-- START OF Selected text --
Issue: the advantages of the tech revolution have not been evenly distributed
There are many great businesses and management teams in Southern Africa that lack the time and resources to effectively leverage what is coming out of Silicon Valley and Silicon Cape. These companies do not need to take technical risk or have a huge IT budget, they need to cut through the noise to use tech products and services that can meaningfully bring their business forward.
This divide between tech and more traditional industries will grow wider still unless we build the tech-enablement bridge so that these companies too can evolve. If we help grow traditional, “boring” businesses into local champions by providing growth capital, operational support and tech-enablement, we will turn this demographic bulge into a demographic dividend. This will create new, sustainable, quality, attainable jobs and it will keep spending and profits local.
This is economic growth that will reach all Southern Africans. In other words, we need to grow our own Domino’s rather than create the next Google.
Solution: focus on job-creating sectors that do not need to create tech, but can leverage tech ...
We need pizza companies, not search engines: in the US, Domino’s employs twice as many people as Google. And these Domino’s jobs are spread across the country, across educational backgrounds and across LSMs. After all, Domino’s can’t outsource or offshore pizza-making the way tech companies can search the globe to hire the cheapest programmer.
Plus, growth from companies in traditional sectors have a multiplier effect; they circulate more money locally, which grows the local economy. Tech companies create diseconomies of scale; they shrink market sizes and grow themselves with a fraction of the number of employees.
-- END OF Selected text --
Tasks to perform
**A)** From the listing, write out the lines between the one holding "Screen dimensions: 716x527" and the one holding "Action: [1350, 24]", inclusive.
**B)** Continue the text on growing traditional Southern African businesses with tech, picking up after its last sentence.
-- START OF Exercise input --
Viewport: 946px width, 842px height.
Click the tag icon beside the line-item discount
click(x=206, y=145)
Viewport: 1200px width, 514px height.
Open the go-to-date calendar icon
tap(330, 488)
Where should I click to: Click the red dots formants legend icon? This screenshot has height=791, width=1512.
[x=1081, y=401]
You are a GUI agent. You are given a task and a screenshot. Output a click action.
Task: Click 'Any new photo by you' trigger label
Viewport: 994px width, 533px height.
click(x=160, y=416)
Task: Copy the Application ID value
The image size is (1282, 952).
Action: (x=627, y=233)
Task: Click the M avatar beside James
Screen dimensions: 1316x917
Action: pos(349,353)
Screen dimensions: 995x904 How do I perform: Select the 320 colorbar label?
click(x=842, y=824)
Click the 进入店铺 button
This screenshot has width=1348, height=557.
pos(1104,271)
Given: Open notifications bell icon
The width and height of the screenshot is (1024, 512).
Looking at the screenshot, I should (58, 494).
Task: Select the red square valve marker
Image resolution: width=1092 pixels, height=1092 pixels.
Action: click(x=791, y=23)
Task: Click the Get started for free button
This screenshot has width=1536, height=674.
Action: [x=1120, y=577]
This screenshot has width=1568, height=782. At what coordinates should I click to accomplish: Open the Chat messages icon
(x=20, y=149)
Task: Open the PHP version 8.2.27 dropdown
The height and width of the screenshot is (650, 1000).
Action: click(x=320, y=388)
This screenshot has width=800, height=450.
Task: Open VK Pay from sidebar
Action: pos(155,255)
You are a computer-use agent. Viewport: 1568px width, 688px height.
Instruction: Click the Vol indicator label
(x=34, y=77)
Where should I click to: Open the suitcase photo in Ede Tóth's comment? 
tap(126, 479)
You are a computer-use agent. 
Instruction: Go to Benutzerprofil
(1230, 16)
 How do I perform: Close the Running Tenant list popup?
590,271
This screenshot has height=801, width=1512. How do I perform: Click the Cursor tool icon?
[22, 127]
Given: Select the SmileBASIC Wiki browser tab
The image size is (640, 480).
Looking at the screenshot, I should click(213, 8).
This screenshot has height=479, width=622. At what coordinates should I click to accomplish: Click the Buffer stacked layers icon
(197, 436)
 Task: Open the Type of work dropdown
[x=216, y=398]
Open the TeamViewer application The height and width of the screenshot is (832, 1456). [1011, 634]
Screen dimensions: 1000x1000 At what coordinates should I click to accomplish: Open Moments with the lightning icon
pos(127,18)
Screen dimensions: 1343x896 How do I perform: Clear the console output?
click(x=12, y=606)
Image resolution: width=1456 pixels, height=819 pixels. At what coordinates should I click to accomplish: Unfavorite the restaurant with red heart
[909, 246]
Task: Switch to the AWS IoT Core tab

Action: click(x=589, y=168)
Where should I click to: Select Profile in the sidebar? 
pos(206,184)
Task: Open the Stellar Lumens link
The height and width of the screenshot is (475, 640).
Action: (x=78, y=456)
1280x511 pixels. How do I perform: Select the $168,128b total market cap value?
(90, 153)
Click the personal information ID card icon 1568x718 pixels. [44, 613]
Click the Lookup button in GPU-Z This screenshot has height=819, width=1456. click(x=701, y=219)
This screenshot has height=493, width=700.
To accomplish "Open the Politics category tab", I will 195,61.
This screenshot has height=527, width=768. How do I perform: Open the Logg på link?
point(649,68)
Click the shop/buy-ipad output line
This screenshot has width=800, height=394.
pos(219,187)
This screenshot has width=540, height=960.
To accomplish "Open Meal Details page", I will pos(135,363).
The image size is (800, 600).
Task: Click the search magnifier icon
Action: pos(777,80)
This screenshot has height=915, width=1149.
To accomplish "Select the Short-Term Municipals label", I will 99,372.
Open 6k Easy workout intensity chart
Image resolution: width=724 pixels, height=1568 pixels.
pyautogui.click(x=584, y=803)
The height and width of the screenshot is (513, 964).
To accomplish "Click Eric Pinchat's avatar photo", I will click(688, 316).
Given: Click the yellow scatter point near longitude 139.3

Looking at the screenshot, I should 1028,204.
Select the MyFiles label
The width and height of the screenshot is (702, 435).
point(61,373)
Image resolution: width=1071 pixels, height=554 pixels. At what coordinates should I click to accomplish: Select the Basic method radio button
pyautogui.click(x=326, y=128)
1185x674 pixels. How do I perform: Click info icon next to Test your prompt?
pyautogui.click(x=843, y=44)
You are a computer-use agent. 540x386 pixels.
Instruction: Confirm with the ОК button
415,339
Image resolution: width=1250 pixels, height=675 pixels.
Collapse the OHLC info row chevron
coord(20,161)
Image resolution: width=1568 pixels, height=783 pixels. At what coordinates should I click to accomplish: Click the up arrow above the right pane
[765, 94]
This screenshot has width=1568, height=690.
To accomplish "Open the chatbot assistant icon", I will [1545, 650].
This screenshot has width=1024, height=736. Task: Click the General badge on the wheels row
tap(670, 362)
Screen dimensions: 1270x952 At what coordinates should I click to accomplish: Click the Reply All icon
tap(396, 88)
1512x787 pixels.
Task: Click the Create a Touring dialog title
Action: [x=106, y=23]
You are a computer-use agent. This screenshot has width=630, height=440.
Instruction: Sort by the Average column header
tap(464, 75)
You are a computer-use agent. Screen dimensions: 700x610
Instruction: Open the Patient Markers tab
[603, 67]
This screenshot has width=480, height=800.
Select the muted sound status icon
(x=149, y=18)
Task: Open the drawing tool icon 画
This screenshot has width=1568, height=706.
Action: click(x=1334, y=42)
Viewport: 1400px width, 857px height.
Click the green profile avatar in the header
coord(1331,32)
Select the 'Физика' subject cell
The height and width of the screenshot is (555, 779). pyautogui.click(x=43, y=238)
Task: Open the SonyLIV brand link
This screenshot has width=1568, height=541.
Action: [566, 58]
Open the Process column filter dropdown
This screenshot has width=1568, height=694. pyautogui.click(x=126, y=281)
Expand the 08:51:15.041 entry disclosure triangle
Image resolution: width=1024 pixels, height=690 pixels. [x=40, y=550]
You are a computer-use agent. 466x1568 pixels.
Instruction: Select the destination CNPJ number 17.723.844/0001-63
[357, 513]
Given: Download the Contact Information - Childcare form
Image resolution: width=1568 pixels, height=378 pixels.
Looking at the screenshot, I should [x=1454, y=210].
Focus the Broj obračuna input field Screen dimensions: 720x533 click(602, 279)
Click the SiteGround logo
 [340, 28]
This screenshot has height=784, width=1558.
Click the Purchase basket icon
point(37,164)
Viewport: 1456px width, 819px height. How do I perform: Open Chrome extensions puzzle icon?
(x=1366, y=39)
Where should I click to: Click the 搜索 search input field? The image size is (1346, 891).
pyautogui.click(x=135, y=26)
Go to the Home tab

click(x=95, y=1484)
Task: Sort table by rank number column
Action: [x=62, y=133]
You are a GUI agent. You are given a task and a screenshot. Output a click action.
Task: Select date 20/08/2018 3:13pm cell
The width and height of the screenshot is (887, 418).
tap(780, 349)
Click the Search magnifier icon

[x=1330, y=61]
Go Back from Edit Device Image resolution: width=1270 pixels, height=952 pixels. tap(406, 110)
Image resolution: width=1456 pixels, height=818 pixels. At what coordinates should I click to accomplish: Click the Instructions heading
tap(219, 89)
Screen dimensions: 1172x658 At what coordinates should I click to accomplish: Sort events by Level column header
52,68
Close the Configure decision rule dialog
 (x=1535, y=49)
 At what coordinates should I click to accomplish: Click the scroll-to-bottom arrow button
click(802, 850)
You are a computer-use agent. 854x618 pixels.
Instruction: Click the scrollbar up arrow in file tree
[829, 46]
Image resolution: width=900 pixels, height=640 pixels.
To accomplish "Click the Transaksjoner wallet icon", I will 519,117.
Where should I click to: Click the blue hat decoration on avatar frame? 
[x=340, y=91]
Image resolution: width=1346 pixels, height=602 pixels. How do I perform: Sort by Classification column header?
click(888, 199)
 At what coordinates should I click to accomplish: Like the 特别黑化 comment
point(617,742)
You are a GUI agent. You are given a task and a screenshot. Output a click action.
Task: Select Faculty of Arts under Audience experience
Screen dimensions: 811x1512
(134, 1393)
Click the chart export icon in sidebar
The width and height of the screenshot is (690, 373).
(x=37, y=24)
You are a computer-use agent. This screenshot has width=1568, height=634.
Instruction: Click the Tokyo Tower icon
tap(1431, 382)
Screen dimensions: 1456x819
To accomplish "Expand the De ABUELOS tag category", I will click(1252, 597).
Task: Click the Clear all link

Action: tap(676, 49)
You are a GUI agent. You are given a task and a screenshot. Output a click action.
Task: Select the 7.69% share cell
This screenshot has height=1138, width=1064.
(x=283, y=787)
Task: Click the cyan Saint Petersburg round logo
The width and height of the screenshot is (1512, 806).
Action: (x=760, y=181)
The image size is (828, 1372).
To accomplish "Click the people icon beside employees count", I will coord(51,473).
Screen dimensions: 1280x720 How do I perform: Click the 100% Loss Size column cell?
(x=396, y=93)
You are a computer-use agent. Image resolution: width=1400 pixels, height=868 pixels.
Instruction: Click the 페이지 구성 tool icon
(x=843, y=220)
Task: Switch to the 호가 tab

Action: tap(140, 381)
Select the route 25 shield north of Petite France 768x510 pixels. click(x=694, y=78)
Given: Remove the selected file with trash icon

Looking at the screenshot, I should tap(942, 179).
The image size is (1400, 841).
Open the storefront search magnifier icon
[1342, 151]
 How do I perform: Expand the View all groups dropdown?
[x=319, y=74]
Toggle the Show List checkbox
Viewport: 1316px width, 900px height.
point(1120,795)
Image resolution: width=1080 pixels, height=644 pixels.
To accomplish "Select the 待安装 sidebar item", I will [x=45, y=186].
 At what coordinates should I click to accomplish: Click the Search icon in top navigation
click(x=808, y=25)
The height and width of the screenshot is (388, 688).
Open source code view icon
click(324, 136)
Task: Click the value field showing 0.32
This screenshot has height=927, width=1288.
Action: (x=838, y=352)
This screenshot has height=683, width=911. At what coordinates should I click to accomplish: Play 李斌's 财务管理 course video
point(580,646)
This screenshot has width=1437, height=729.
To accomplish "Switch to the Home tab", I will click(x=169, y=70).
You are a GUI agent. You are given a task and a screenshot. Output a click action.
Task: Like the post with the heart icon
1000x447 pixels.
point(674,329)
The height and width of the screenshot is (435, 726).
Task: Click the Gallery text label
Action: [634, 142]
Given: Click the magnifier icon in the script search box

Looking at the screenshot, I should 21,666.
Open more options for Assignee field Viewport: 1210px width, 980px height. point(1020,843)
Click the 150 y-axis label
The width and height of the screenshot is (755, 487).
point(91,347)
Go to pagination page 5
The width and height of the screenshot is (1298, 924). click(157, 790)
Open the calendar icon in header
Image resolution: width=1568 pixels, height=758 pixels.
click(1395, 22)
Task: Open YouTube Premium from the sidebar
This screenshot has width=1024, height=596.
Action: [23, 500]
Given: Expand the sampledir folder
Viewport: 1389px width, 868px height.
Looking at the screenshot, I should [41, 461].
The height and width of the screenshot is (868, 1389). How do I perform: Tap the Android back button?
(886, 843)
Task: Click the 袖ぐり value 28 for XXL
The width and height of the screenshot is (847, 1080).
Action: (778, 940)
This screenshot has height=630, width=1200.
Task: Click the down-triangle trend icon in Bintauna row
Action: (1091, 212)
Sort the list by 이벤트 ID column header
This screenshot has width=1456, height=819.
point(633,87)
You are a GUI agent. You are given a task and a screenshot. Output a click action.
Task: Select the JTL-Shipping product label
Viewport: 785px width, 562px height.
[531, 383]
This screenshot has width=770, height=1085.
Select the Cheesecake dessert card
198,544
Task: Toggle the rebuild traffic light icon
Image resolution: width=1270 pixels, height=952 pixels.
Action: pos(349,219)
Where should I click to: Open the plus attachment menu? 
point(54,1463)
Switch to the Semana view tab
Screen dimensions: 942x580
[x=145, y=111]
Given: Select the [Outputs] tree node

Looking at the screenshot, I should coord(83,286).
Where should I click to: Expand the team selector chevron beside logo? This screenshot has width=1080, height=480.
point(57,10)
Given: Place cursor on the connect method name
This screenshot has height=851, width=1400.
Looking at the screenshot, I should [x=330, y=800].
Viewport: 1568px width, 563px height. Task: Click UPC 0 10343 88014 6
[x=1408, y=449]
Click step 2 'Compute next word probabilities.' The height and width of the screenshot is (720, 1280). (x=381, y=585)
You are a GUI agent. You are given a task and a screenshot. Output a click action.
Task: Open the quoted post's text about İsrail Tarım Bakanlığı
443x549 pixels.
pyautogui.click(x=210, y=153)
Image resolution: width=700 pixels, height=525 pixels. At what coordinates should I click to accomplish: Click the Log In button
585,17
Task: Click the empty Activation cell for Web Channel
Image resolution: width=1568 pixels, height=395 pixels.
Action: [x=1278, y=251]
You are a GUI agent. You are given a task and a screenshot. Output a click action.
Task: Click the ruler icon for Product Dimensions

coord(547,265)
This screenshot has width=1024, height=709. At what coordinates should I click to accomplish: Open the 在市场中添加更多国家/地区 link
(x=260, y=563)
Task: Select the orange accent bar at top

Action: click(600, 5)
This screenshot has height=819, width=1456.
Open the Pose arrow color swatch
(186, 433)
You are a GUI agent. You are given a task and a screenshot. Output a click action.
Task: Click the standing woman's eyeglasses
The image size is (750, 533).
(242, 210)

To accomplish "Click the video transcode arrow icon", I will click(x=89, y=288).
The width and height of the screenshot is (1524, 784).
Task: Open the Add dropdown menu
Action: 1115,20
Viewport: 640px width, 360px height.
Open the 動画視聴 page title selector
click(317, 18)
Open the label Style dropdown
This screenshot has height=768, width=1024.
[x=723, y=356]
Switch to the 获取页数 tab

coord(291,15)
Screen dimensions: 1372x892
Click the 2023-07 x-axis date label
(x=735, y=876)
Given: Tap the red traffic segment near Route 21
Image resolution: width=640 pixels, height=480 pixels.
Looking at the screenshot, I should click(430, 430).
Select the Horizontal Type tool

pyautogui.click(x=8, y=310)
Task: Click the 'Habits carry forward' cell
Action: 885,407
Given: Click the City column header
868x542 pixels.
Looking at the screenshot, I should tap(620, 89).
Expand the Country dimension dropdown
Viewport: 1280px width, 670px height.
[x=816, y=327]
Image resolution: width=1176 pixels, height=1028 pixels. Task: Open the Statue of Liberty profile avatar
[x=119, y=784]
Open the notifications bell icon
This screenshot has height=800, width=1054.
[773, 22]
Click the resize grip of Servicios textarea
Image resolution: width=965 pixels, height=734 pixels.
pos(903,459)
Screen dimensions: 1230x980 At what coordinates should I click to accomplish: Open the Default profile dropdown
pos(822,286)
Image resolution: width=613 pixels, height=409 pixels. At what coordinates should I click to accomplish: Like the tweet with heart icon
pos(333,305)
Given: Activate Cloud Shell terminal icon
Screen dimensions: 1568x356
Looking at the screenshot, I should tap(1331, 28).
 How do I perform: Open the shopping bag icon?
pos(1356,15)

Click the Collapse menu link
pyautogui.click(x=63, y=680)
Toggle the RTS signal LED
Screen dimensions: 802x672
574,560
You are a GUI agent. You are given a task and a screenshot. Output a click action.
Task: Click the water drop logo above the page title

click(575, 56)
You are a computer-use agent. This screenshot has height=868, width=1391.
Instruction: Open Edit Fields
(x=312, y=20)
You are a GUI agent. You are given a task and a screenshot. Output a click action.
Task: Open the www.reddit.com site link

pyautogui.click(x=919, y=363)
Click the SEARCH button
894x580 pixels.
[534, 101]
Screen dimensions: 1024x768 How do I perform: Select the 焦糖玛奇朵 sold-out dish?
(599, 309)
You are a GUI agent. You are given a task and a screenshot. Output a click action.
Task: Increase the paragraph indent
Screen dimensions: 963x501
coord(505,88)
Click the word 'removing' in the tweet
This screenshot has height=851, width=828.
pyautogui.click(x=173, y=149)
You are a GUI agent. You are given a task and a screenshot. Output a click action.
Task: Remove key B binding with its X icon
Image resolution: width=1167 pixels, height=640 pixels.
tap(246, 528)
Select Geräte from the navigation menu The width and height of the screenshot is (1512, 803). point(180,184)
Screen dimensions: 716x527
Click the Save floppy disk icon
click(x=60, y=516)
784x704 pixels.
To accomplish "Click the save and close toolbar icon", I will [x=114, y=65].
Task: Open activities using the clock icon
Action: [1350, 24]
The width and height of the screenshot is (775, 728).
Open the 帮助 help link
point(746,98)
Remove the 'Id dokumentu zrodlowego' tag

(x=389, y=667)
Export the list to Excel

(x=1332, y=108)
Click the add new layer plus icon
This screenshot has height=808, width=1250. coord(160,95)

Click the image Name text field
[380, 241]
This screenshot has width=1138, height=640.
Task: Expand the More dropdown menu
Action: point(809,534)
-- END OF Exercise input --
Solved problems
**A)**
Screen dimensions: 716x527
Click the Save floppy disk icon
click(x=60, y=516)
784x704 pixels.
To accomplish "Click the save and close toolbar icon", I will [x=114, y=65].
Task: Open activities using the clock icon
Action: [1350, 24]

**B)**
Much like Domino’s did with its digitally enhanced fulfilment and delivery system, there are durable, resilient, “boring” industries and companies in Southern Africa that will not be disrupted by tech, but that can be modernised. These are usually companies that work with the physical world; they work with “atoms” (physical goods and services) and they leverage “bits” (tech, other software).
We’ve seen that implementing simple tech-enabled bridges for traditional business capability needs can have a significant result. Traditional sectors will always need to manage, automate, sell, and market and there are many great tools available for small, growing businesses (SGBs), but it’s hard for them to know which capabilities to tech-enable and which tools provide the best results.
At the end of 2020, what was the best-performing 2004 initial public offering — Domino’s Pizza or Google? The answer is Domino’s by almost two times. And since 2010? Domino’s outperforms every “high-flying” Faang (Facebook, Amazon, Apple, Netflix, Google) stock.
And the best part is that the Domino’s-like industries are not winner-take-all like their tech counterparts. There are thousands of job-creating profitable pizza companies in the US, but only one profitable search engine.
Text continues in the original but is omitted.